After a year of this, it was August 1971 and he only had a few days left before he would be leaving Vietnam. He was given an assignment to write on Firebase Tomahawk, about 20 miles from Phu Bai where he was stationed. There were no more helicopters that day to transport him back to Phu Bai so he decided to hitchhike. He flagged down an army truck and hopped into the back seat. There were two guys in the front seat. As they drove along, Craig noticed the red-headed driver kept looking back at him. He finally pulled the truck over to the side of the road and turned to look directly at him. It turned out to be Ned Ford, whom Craig had been a camp counselor with in Massachusetts, six years before. Ned would also be going home in two days; they had been living only 100 yards from one another for the past year. They had a few beers that night, and Ned said, "See, I told you we would meet again." But they lost contact with each other after Ned moved to New York.


When Craig came home, he wanted to work in journalism, but everywhere he tried, they wanted a 4 year degree. His apartment was broken into and all 2000 of the photographs he had taken in Vietnam were stolen, as were the articles he wrote. Years later, on the internet, he was able to find two of his combat photos, which are posted below.


Once home, he got married, divorced, married again, drank too much to try to block out the war, hence the divorces, then quit drinking and hasn't touched a drop in thirty years. He married again, and got a job at a plastics compounding company as a Lab Tech and then moved into the position of manager and that is where he has remained for the past 26 years.

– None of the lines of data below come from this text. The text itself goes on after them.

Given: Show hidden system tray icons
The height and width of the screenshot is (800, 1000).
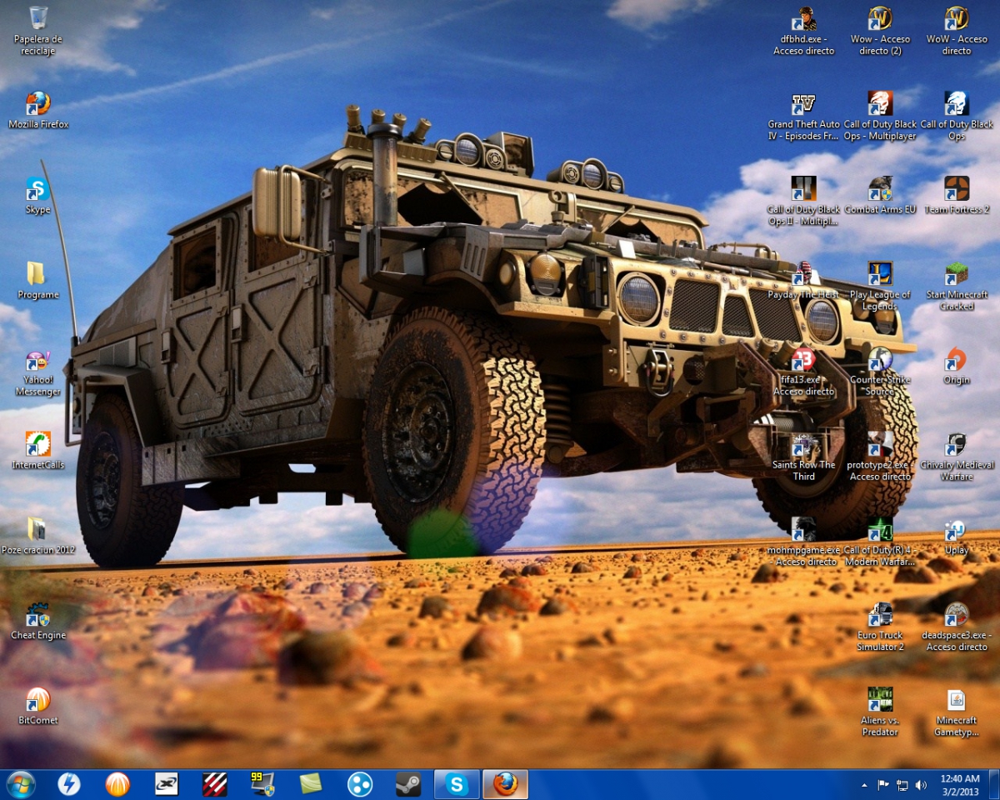Looking at the screenshot, I should (863, 785).

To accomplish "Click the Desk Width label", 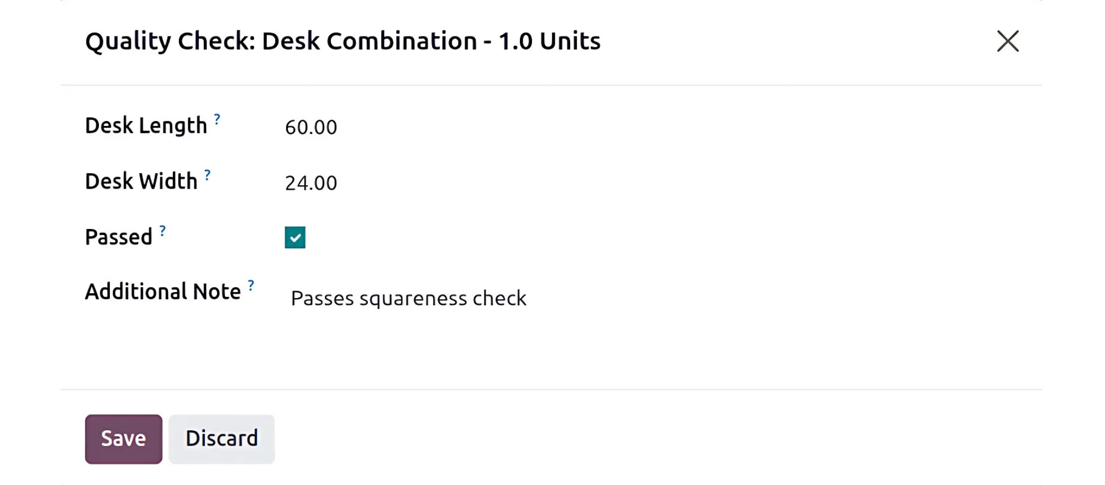I will [x=141, y=181].
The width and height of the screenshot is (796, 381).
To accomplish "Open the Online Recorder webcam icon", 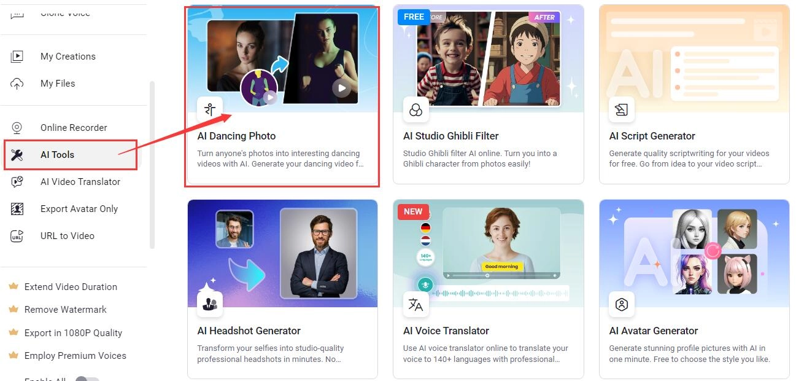I will click(17, 128).

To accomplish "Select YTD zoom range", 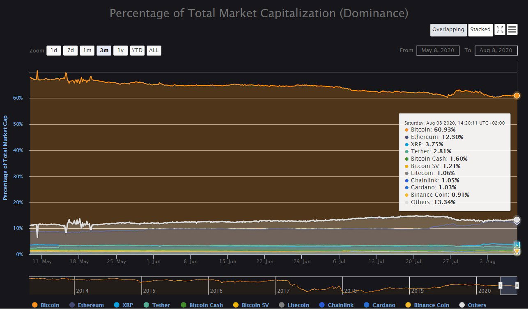I will [137, 50].
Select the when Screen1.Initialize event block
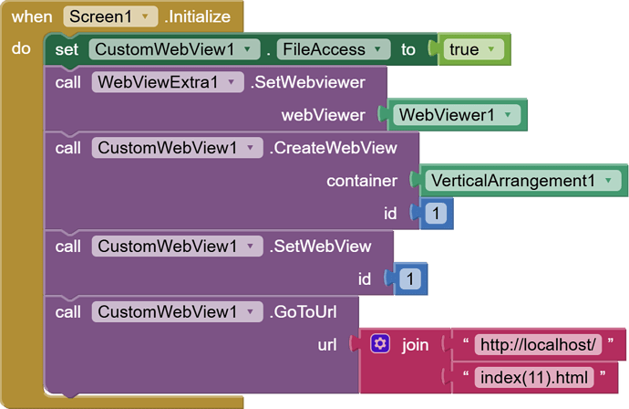629x409 pixels. tap(30, 17)
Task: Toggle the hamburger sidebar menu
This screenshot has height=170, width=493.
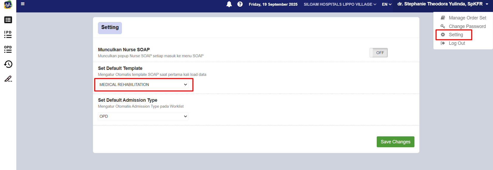Action: 23,4
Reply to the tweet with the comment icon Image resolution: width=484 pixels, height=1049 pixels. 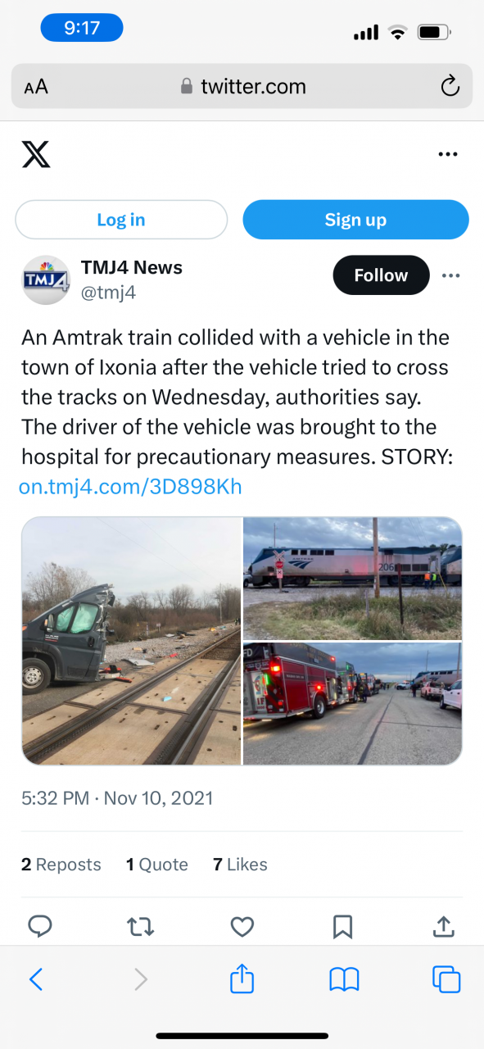point(40,926)
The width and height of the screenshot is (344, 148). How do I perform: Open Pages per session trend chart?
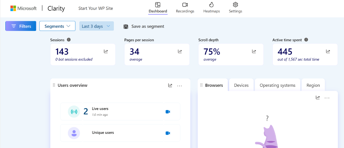[180, 51]
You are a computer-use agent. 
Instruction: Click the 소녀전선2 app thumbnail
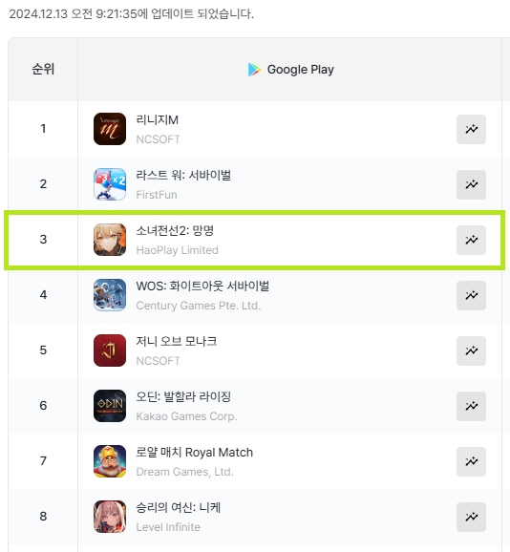110,240
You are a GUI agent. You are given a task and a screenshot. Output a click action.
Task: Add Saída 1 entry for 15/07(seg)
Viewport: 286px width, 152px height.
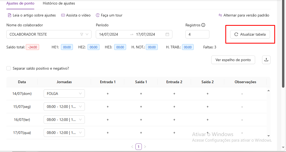click(141, 107)
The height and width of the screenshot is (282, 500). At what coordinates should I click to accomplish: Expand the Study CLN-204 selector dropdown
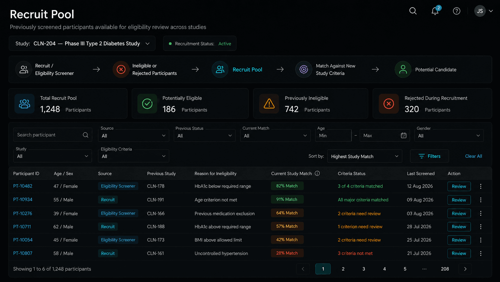point(82,43)
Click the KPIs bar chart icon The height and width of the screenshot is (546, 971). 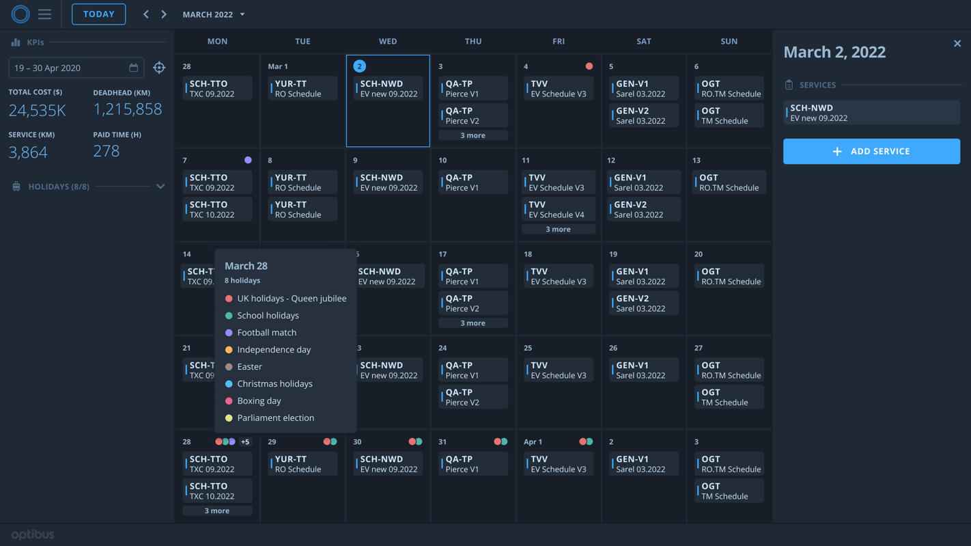pyautogui.click(x=15, y=42)
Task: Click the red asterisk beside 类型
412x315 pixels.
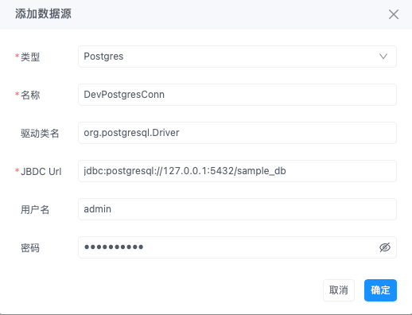Action: [17, 56]
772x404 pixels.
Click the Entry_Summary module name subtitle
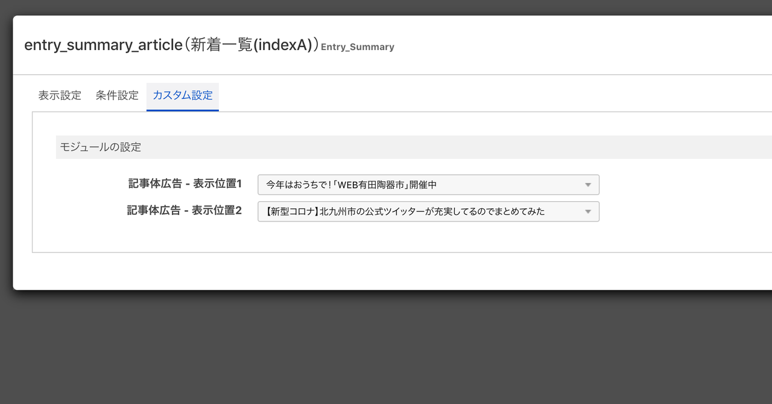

Like with most vets, Vietnam may have been only a year of their lives, but it never escapes them no matter what they do to try to push it down. It can destroy them, or, sometimes a vet will choose to channel the pain into helping others. Which is what Craig did. He helped form an AMVETS club in Coshocton, his small Ohio hometown, the town of three rivers, where he was born.


When Craig had left for Vietnam in August of 1970, his family saw him off at the Columbus airport. After all had said their good-byes, Craig's dad told the rest of them to meet him up at the top so that he could be alone with Craig. Craig saw tears in his dad's eyes, and had never seen him cry before. Craig promised that he would meet him right where they stood in one year. Then his dad saluted him. Exactly one year later, in August of 1971, at the exact same gate at the Columbus airport, there was his dad to greet him with a salute , and, for a much happier reason, with tears in his eyes.